2011年の東日本大震災は、多くの日本人の仕事観・人生観を変えました。仕事を通じた社会貢献や、人と人とのつながりを強く意識する変化のなか顕在化した、「何のために働くのか」という“働く意味への大きな問い”は、二枚目の名刺やリモートワークなど、より柔軟なワークスタイルへのムーブメントへと発展しています。  

今回紹介するのは、そんな文脈と関連する新たなワークスタイルのストーリー。震災を機に新しい取り組みを始めた事業者と、彼らの挑戦に参加したいサポーターをつなぐ、Googleが展開する復興支援事業「イノベーション東北」から生まれたプロジェクトのひとつ「女川とびらプロジェクト」のメンバーたちです。

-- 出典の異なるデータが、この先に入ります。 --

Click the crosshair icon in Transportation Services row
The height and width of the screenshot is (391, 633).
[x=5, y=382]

東京で別々の会社に属し、それぞれプロデューサー、広報、営業、デザイナーと職種もまったく異なる4人。さらに課題解決のフィールドとなる宮城県・女川町とは縁もゆかりもない…。そんな一見つながりのない彼らが、それぞれの強みを活かしながら、東京を拠点に女川町の復興に貢献してきたといいます。

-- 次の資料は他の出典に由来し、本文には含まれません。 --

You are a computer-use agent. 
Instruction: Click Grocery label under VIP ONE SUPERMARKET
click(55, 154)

共通点は、都内で開催されたとあるイベントで「イノベーション東北」のことを知ったというきっかけだけ。そんなユニークな彼らのプロジェクトストーリーから、組織を超えて目的仲間とはたらく、東京で地方とはたらく、新たなワークスタイルのヒントを探っていきます。

人口減少地域と人を結びつける被災地支援プロジェクト

WORK MILL:みなさんの「女川とびらプロジェクト」は、どのような経緯で始まったのですか。また、主にどのような活動をされてきたのでしょうか。

柳川:震災によって、女川町の人口は約1万人から約7000人にまで減少してしまいました。町を建て直すため、女川町のみなさんは議論を重ねたそうです。そこから生まれた取り組みのひとつが、「女川とびらプロジェクト」です。
女川駅前に新たにできたフューチャーセンターを拠点に、県外から人を招き入れるには、どんなプログラムを実施したらよいかというのがオーダーでした。提案様式も決まっておらず、オーダー自体もふわっとしたものだったので、そこから何を組み立てていくかは自分たち次第でした。最初の活動期間は2015年1月末から3月末まで。3月25日の女川町への最終プレゼンテーションでは「できるだけ気軽に女川町に来てもらえること」を目指したツアーの具体的プログラムを提案しました。ツアーは2015年9月に第1回、2016年2月に第2回が実施され、私たちも現地に向かい、ツアーに同行しました。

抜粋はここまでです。